### TASK GOAL
Each line of the records that includes "Equipment" should be found and copied.

—————

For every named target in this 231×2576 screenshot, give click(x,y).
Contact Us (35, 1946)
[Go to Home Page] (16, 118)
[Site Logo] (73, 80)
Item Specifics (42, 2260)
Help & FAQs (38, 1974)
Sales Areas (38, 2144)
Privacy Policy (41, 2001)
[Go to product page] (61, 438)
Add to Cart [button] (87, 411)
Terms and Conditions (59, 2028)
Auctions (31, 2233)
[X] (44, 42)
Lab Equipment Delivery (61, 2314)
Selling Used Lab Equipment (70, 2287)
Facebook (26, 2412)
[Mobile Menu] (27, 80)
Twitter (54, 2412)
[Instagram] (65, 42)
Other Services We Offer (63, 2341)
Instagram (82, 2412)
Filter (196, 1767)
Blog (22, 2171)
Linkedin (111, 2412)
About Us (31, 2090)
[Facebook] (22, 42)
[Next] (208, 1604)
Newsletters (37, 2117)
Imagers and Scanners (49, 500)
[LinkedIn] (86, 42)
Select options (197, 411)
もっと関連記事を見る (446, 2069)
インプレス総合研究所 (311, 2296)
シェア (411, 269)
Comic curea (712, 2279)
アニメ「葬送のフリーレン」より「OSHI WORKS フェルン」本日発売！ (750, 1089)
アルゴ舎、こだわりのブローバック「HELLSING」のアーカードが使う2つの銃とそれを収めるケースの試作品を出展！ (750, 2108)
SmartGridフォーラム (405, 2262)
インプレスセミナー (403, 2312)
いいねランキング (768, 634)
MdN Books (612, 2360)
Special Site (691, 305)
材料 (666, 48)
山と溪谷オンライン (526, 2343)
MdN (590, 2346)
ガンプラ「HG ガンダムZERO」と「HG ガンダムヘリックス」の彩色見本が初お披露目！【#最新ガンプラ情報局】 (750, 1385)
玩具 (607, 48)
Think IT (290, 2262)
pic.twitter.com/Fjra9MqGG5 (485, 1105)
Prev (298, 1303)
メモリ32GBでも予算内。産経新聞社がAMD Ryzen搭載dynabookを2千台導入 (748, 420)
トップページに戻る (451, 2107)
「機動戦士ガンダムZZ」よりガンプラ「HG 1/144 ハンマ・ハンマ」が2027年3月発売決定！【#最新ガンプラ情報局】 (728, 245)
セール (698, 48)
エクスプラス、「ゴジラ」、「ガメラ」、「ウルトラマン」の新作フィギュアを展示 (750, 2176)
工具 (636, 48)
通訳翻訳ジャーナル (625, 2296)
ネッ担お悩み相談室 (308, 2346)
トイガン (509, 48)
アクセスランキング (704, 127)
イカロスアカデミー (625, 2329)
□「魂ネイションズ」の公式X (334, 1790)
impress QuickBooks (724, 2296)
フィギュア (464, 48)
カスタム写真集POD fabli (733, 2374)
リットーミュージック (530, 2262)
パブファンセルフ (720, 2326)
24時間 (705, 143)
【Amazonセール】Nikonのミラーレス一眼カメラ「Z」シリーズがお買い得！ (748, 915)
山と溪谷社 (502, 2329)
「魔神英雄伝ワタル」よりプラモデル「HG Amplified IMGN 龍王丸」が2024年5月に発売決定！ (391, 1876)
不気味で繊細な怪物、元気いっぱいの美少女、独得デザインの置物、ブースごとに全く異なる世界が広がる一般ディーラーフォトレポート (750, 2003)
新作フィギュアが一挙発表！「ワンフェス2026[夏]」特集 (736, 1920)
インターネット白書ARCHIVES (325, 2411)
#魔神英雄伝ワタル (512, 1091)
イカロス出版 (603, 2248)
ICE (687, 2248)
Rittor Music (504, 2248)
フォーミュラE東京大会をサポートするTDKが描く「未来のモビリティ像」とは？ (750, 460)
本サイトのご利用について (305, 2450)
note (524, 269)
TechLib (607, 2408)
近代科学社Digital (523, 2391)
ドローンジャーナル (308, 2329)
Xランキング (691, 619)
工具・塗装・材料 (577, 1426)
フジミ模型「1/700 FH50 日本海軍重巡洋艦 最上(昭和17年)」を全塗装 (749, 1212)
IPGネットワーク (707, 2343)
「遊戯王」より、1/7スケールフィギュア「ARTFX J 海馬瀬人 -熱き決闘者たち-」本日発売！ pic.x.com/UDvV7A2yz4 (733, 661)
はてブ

—————

### ANSWER AREA
Lab Equipment Delivery (61, 2314)
Selling Used Lab Equipment (70, 2287)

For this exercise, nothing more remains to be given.